The purpose of Decision Analysis II: Quantitative Reasoning is to provide educational leaders with the ability to use data to effectively inform decision making. This course introduces students to quantitative research methods and teaches students to use statistical software to describe, visualize, and analyze data.

Students are required to take this course during the second year of their Doctor of Education (Ed.D) program. These Ed.D students are typically mid-career K-12 and higher education leaders most interested in the practical application of what they learn. EDD students take their courses as a cohort of 25-30 students. For practitioners who are new to quantitative research methods, the most valuable aspect of this course is working through data analysis problems during class. In the classroom, they are supported by their instructor and classmates and receive immediate feedback which facilitates learning.

In its current form, the course is offered as a series of weekend sessions over the summer semester. Each class period lasts a full day and is broken up into multiple topics per day. For each topic, the instructor lectures and then students work on a problem set individually or with a group. The traditional classroom lecture model condensed into day-long classroom sessions poses a challenge to student learning, and time spent lecturing during class reduces time to practice application. To increase the opportunity for hands-on learning during class time, we redesigned the course as a flipped classroom model.

Approach: Flipped Classroom

Students will complete an online module prior to class. The module includes videos of the instructor delivering lectures and links to supplementary materials. After viewing the lectures, students will answer a question that applies the concepts to a practitioner specific example. The questions are meant as formative assessments for students to gage their understanding of the material. The module also includes a discussion board for students to annonomously submit any remaining questions to be addressed in class. Class time is devoted to student questions, discussion, and hand-on application. The instructor will be available to help as students have questions about data, coding, and analysis – challenges that could be very frustrating for students to work through on their own, outside of class in the traditional model.

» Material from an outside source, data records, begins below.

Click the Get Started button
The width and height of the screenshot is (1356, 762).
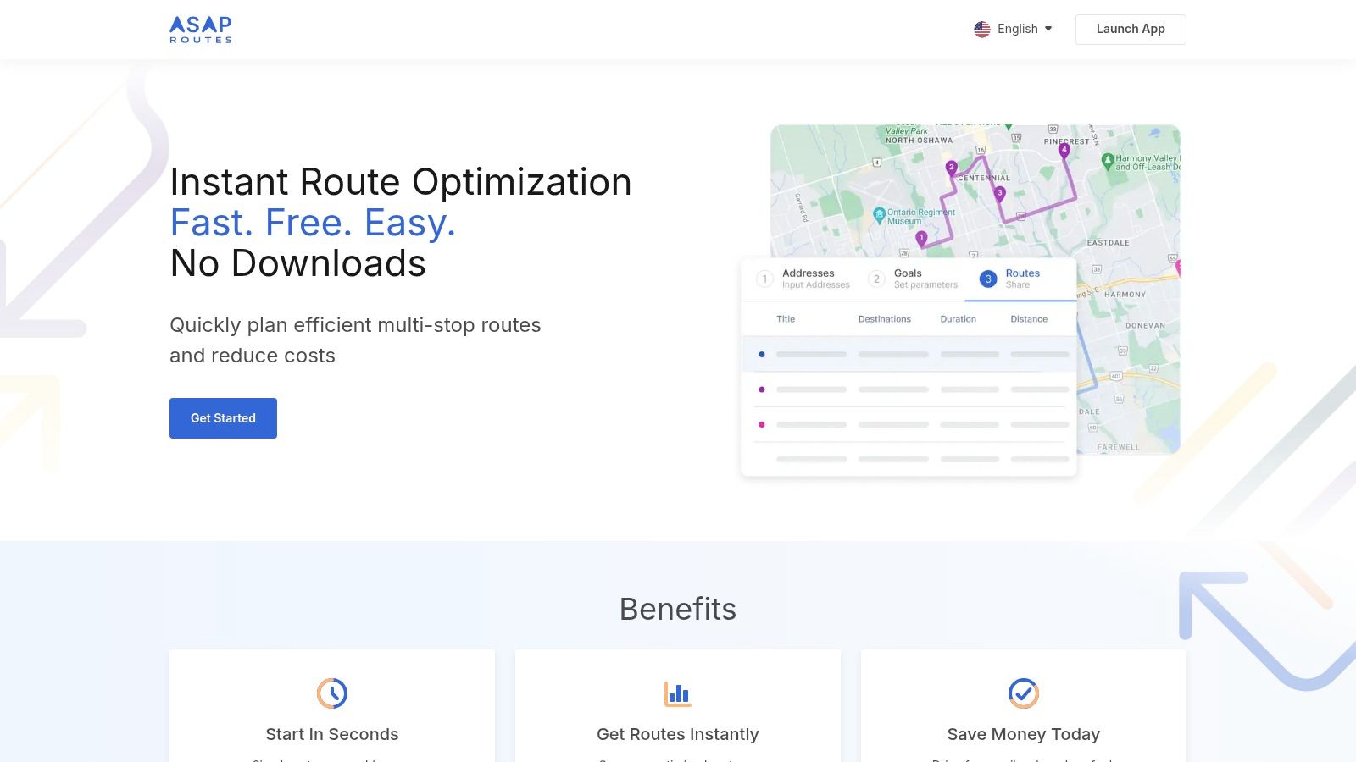click(223, 417)
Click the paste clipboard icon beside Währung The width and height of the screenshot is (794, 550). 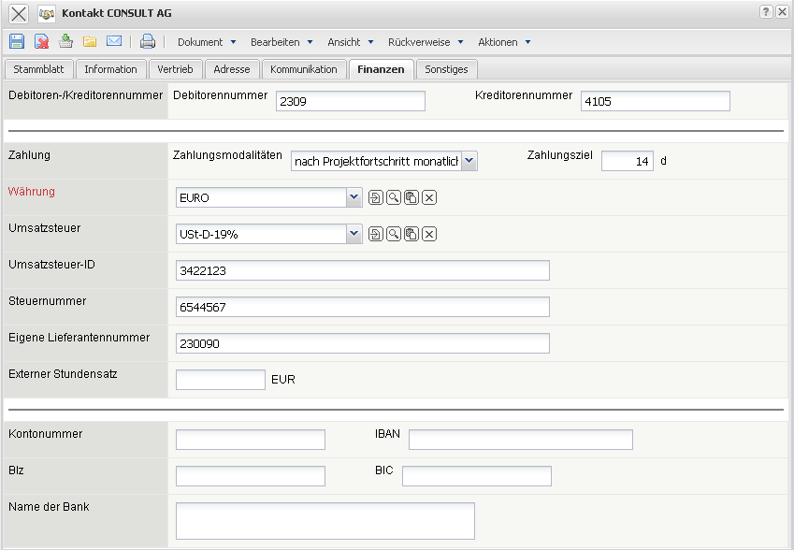point(411,197)
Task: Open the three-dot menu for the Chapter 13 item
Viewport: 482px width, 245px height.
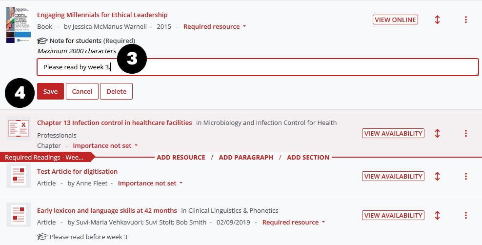Action: coord(466,133)
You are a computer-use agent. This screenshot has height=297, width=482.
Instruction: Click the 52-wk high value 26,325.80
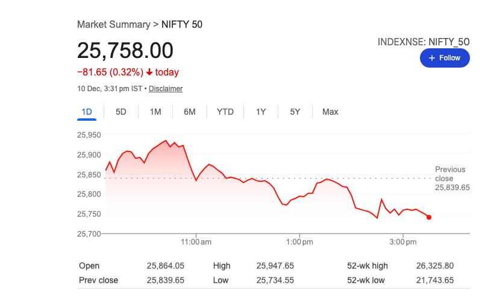coord(435,266)
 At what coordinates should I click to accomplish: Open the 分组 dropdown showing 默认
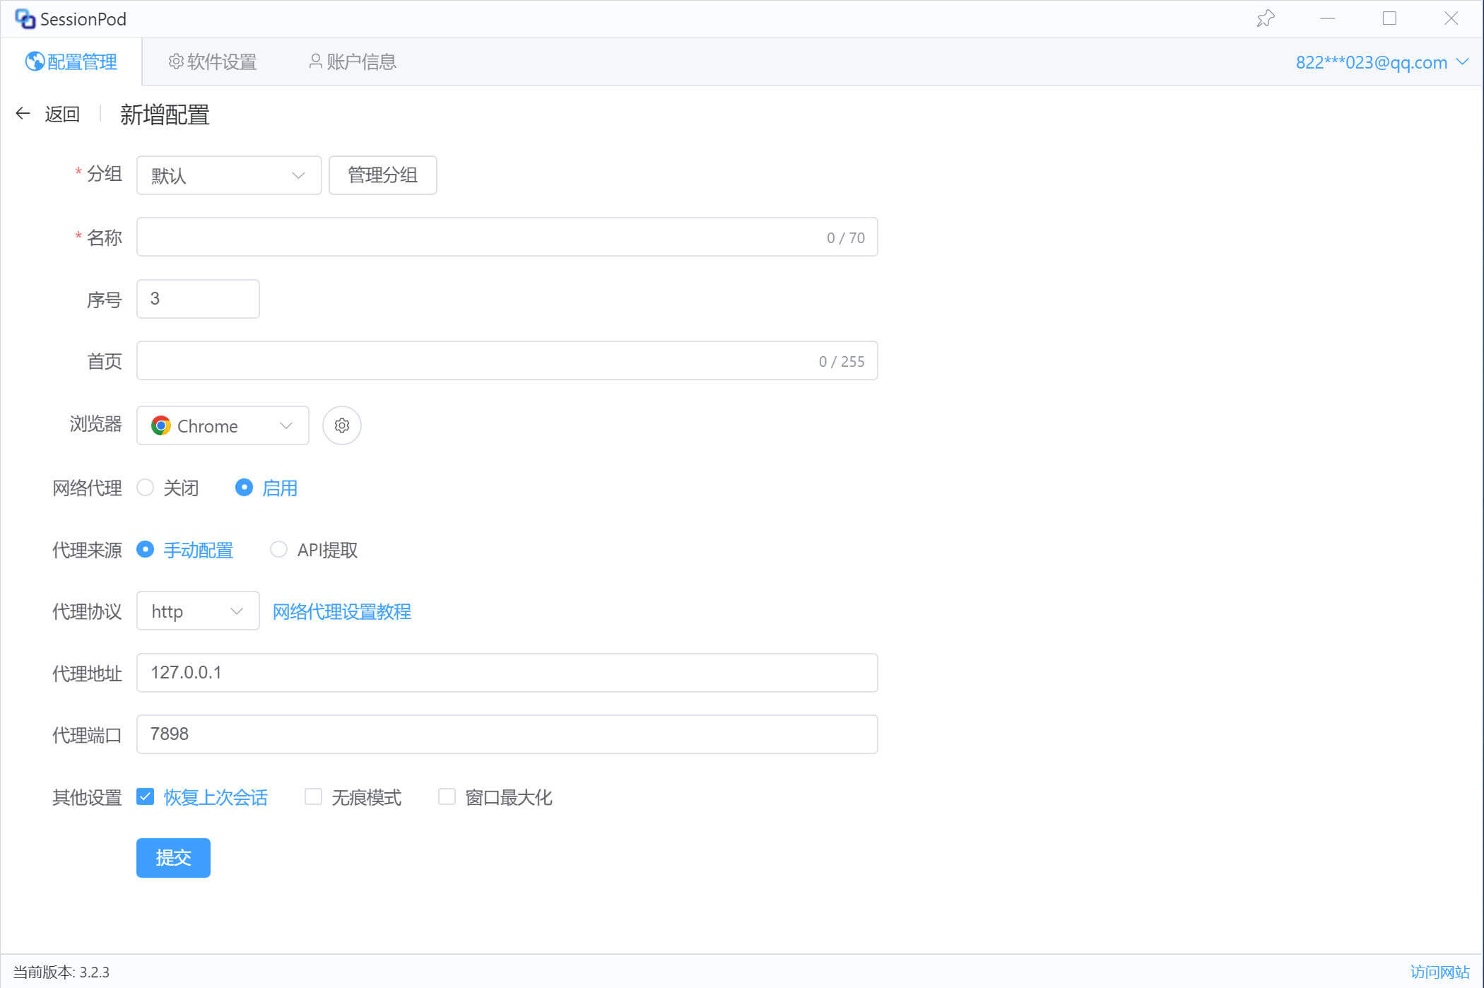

In Summer 2019, we applied the flipped classroom model to the lecture on statistical inference and estimation. To understand inference, students must understand a set of interrelated concepts that build upon each other. These concepts are best learned with reinforcement over time. However, Decision Analysis is traditionally structured in a way that students are expected to learn all of these components of inference in one class period. This puts a large cognitive load on students that hiders their learning. By providing lectures online, students can view the content at their own pace and review lectures multiple time, reducing this cognitive load.

Assessment

The purpose of this research is to understand how students in Decision Analysis experience this flipped classroom model. Specifically, my research question is: How do students experience engaging with an online/in-person hybrid quantitative methods course? At the end of the course, students will complete a survey assessing the extent to which students use the online tools and which components of the model were the most beneficial for their learning and engagement. Responses will be coded, noting different patterns of use and common feedback about student experiences. The results of this survey are intended to be formative to assess which components of the flipped classroom model may be scaled up from one unit to all course content in future sections of this course.